• Exercise
Only the lines from the one that contains "Where should I" to the last line below, both included, should be transcribed. Pictures stay out of the copy.

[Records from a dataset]
-*-*-
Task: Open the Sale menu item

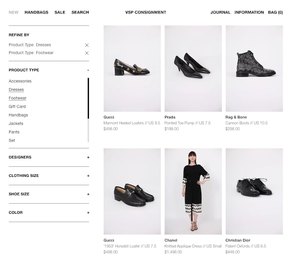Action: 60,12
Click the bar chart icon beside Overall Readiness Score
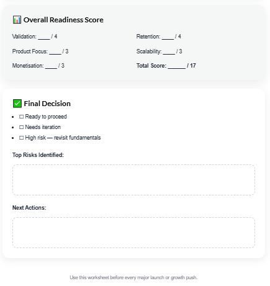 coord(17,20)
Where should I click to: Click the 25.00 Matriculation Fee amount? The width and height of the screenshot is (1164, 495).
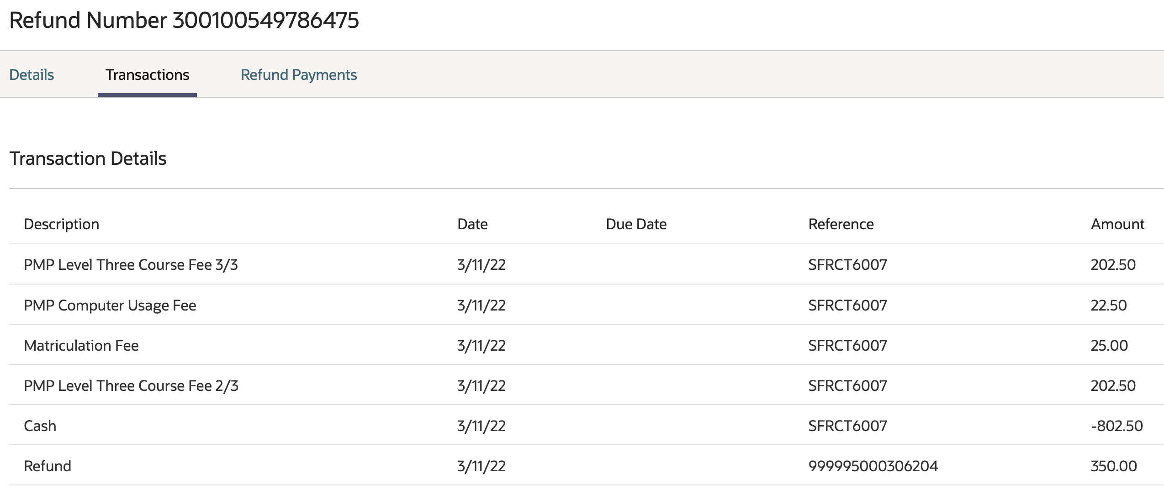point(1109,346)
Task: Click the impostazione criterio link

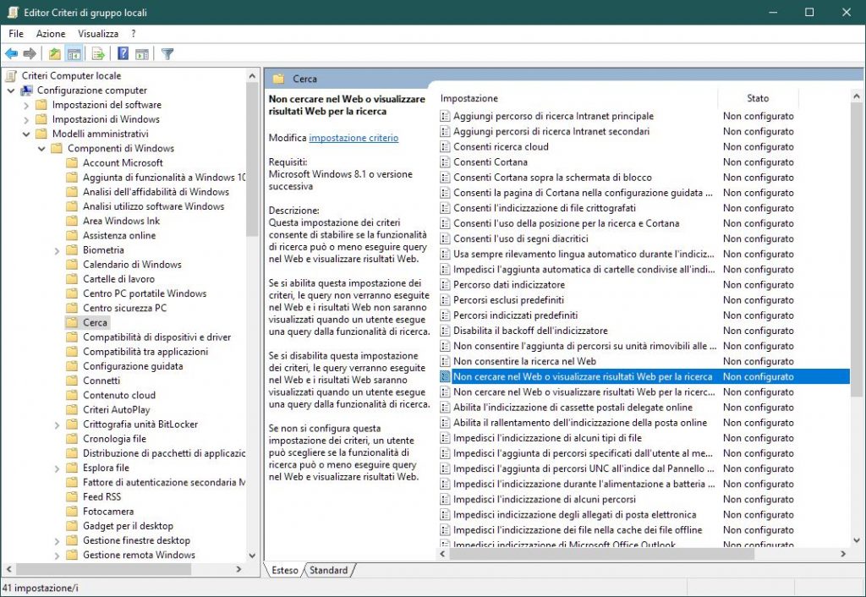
-*-*-
• Written answer
Where should I click to: Click the 25.00 Matriculation Fee amount? The width and height of the screenshot is (1164, 495).
point(1109,346)
Task: Click the impostazione criterio link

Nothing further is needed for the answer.